温度驯化会影响变温动物的喜好温度和热耐受性[21, 22, 23],热驯化会增强大多数变温动物的高温耐受性,而冷驯化会增强低温耐受性[12, 13, 24]。温度驯化对动物适应性和运动能力的影响提出了有益驯化假说(Beneficial acclimation hypothesis,BAH),主要是通过变温动物对温度的驯化反应来验证,该假设认为特定温度驯化会增强动物个体在该温度下的生理表现和适应性[25]。有益驯化假设的许多验证实验对其普遍性持不同观点[26, 27, 28],提出了最适发育温度假设(OTH),适中温度比高温和低温下具有相对更高的适应性[26, 27];越热越好假设(WBH),在任何温度下,高温驯化的动物比中温或低温驯化的动物表现更好或适应性更高[26];越冷越好假设(CBH),低温下的个体比适中和高温的个体具有相对更好的适应性[26]。温度驯化对爬行动物生理和行为表现的影响,大多集中于陆生蜥蜴类[12, 13, 15, 20, 21, 22, 29];而水生龟鳖类也开展了一些相关研究,温度驯化会影响黄腹彩龟(Pseudemys scripta)的晒背行为[16],蛇鳄龟(Chelydra serpentina)的临界温度(CTM)与驯化温度相关[30],热驯化显著影响中华鳖(Pelodiscus sinensis)幼体的喜好温度和耐受性,其运动能力与“越热越好”假设一致[14]。

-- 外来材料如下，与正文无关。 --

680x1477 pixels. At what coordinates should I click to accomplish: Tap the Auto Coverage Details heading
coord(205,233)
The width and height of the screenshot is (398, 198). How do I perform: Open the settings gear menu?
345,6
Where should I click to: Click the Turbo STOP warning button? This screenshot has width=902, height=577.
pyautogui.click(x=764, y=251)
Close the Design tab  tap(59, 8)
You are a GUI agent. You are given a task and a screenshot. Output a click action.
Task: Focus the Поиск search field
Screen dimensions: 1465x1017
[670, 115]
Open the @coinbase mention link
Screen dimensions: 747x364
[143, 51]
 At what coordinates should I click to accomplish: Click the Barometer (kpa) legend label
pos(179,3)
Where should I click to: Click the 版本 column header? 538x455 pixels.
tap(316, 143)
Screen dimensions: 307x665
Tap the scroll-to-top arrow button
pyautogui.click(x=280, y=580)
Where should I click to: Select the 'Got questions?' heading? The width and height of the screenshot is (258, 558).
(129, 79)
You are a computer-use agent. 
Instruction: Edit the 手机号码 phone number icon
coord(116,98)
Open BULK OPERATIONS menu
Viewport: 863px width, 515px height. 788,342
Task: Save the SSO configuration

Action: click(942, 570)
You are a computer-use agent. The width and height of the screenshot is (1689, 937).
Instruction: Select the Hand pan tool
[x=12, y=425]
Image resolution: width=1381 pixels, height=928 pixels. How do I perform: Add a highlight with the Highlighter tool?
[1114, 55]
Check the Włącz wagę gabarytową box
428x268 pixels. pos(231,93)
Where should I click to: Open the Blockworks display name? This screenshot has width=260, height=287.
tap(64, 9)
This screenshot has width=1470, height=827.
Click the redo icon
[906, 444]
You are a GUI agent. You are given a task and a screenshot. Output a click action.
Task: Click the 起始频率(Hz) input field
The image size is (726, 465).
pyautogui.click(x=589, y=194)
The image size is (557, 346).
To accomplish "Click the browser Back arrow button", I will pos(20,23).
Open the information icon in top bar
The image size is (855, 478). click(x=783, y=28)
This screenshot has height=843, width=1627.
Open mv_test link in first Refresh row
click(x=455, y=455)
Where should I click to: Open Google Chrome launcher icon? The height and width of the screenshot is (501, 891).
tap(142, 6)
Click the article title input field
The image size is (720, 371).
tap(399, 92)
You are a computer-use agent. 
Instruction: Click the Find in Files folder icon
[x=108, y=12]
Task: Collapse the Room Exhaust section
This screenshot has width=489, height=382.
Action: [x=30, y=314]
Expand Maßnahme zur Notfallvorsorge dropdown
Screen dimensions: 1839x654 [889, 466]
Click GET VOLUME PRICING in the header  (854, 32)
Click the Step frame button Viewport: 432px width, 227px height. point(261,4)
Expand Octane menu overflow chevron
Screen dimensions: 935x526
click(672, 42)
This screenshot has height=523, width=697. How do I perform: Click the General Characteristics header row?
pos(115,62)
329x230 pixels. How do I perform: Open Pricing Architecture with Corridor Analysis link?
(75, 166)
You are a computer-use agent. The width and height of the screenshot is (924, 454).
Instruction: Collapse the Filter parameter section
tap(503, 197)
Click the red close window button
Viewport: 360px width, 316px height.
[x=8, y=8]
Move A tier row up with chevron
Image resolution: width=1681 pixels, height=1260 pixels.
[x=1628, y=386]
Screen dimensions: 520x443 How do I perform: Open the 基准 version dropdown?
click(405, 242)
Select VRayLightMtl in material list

超氧化物歧化酶(SOD)和过氧化氢酶(CAT)是机体抗氧化清除自由基的主要酶类,组成了生物体内活性氧防御系统,其在清除超氧自由基、H2O2和过氧化物以及阻止或减少羟基自由基形成等方面起着重要作用[31, 32]。丙二醛(MDA)是氧自由基攻击生物膜中多不饱和脂肪酸(PUFA)造成脂质过氧而产生的过氧化物的终产物之一,能导致细胞和组织损伤,引起细胞代谢及功能障碍,甚至导致死亡。因此,MDA含量的高低可以间接反映机体细胞受自由基攻击的程度。驯化温度会影响荒漠沙蜥(Phrynocephalus przewalakii)肝脏的SOD活力[33],冷休克会提高虎纹蛙(Hoplobatrachus rugulosus)肝脏的SOD活性[34]。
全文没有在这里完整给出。